Alert me, please!
January 13, 2014 8:39 AM   Subscribe

I (well, actually Mrs. jferg) have a website that I need to log into on a regular basis (form-based authentication), check a given page for updates, and possibly perform an action if that update meets certain criteria. The website does not feature a push-type notification (no e-mail, text messaging, or anything else), and I am just a consumer of the site. I would like to have the checking of the site happen in an automated manner (every 10 minutes or something), and send an alert to a mobile device (ideally iPhone, but Android is a possibility). For bonus points this alert could be able to be responded to to trigger the monitor to take appropriate action, but that's a pony feature. What tools are there out there to do this?

I could code something up in Java or perl (or shell+curl/wget) without a ton of effort (I may end up using this as en excuse to pick up Android development again), and use something like prowl/growl (or just text messages) to get the alerts to the iPhone, but I'm really hoping there is something like IFTTT but more complex (and able to monitor arbitrary websites).

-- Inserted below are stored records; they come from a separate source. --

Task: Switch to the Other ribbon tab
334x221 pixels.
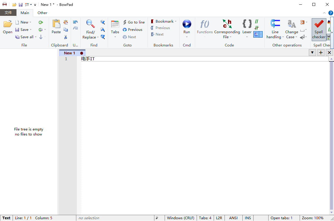Action: (x=42, y=13)
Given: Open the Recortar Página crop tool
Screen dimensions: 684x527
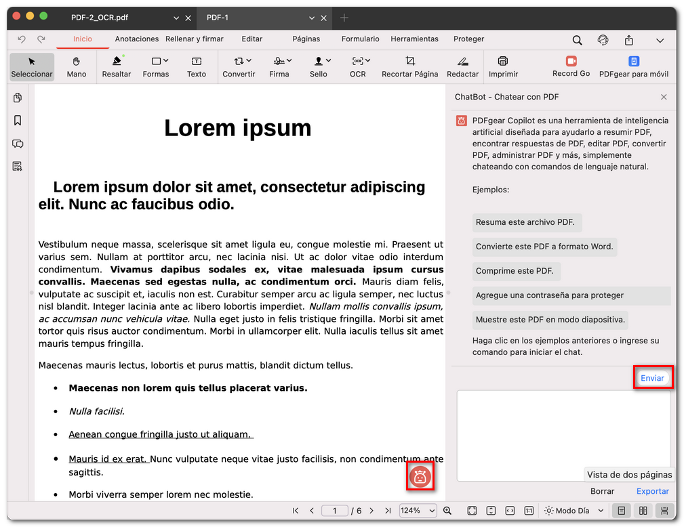Looking at the screenshot, I should pos(409,66).
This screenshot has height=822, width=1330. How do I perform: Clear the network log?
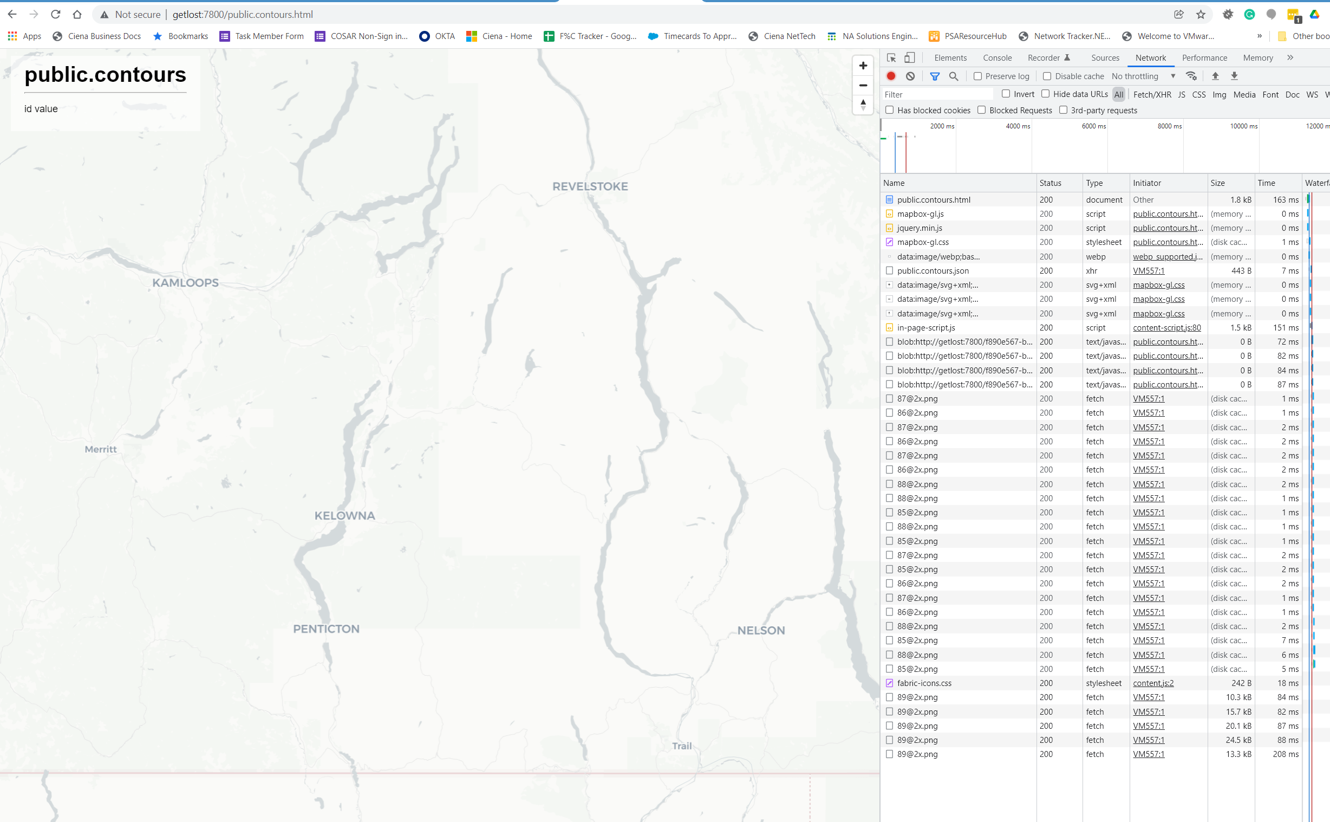(x=910, y=76)
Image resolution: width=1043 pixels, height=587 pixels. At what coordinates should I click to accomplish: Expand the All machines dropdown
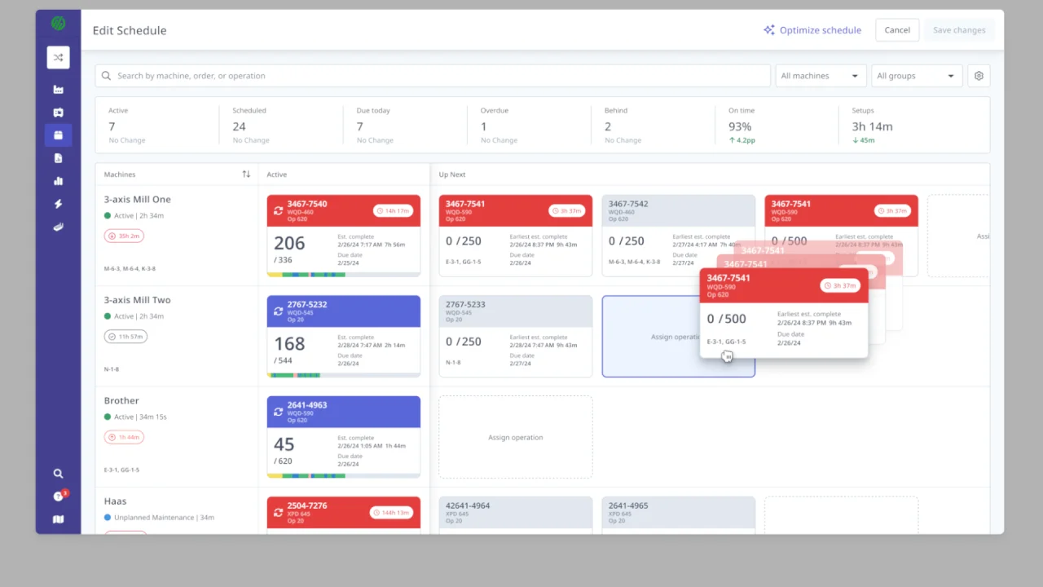pyautogui.click(x=821, y=76)
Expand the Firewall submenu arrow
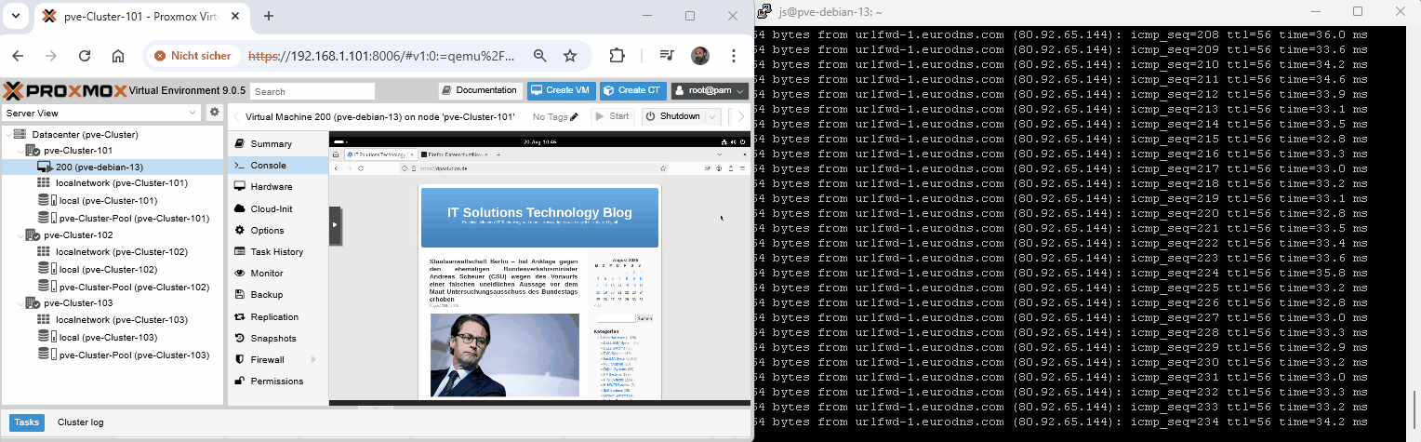The image size is (1421, 442). click(313, 360)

The main piece is that the site requires a login, and so whatever site scraper I use has to be smart enough to establish a session, hold on to a session cookie, and pass that session cookie on subsequent requests. (Security of the username/password is not a big concern, so if there's a cloud-based solution that can help me, that's OK.)

I have a hosting account at my disposal, but no virtual server that is conveniently usable, so something that can run on one of my (Windows) desktops at home is probably good enough/ideal for this purpose.
posted by jferg to Computers & Internet (6 answers total) 1 user marked this as a favorite
 
I think you'd want an "rss scraper" to create your own RSS feed. From there, there must be some good notification options available for RSS in general. This would be good because you can also, possibly, scrape the content which may mean you don't have to log in manually to get the content.

Searching for "rss scraper" displayed other searches which amounted to "rss scraper [language]" so that's where I'd go in your shoes.
posted by Sunburnt at 10:06 AM on January 13, 2014


If this then that?
posted by Potomac Avenue at 11:21 AM on January 13, 2014


Response by poster: Sunburnt: Trying to scrape into an RSS feed might be a good end result to facilitate alerting, but the site is not natively RSS-enabled, so I still need something that can deal with logging into the site and scraping the information.

Potomac Avenue: Unfortunately, IFTTT doesn't have the capability of doing complex interactions with arbitrary websites. Otherwise I'd be all over it. I need IFTTT++. :-)
posted by jferg at 11:59 AM on January 13, 2014


I think that you are going to have to create the RSS scraper, or hire one that you can program to scrape the site in question, within the constraints of security of the site. I'm not sure how easy that is with a login requirement, but I can't imagine you're the first person with this problem.

Maybe i'm using the term scraper wrong: you want to generate the RSS feed yourself, and then you can use existing RSS tools to handle notification.
posted by Sunburnt at 12:43 PM on January 13, 2014


If you're semi-comfortable with setting up a system to do this, look into test automation tools, like Selenium. Some of them are made for non programmers, so you can easily create a script that logs in a web site, checks the page for a given section, and have it alert you in some way.
posted by jsmith77 at 5:35 PM on January 13, 2014


I could code something up in Java or perl

It's been a looooong time since I used it, but perl's WWW::Mechanize is designed for exactly what you want to do, can handle session headers and cookies and etc, and is fairly straightforward to use.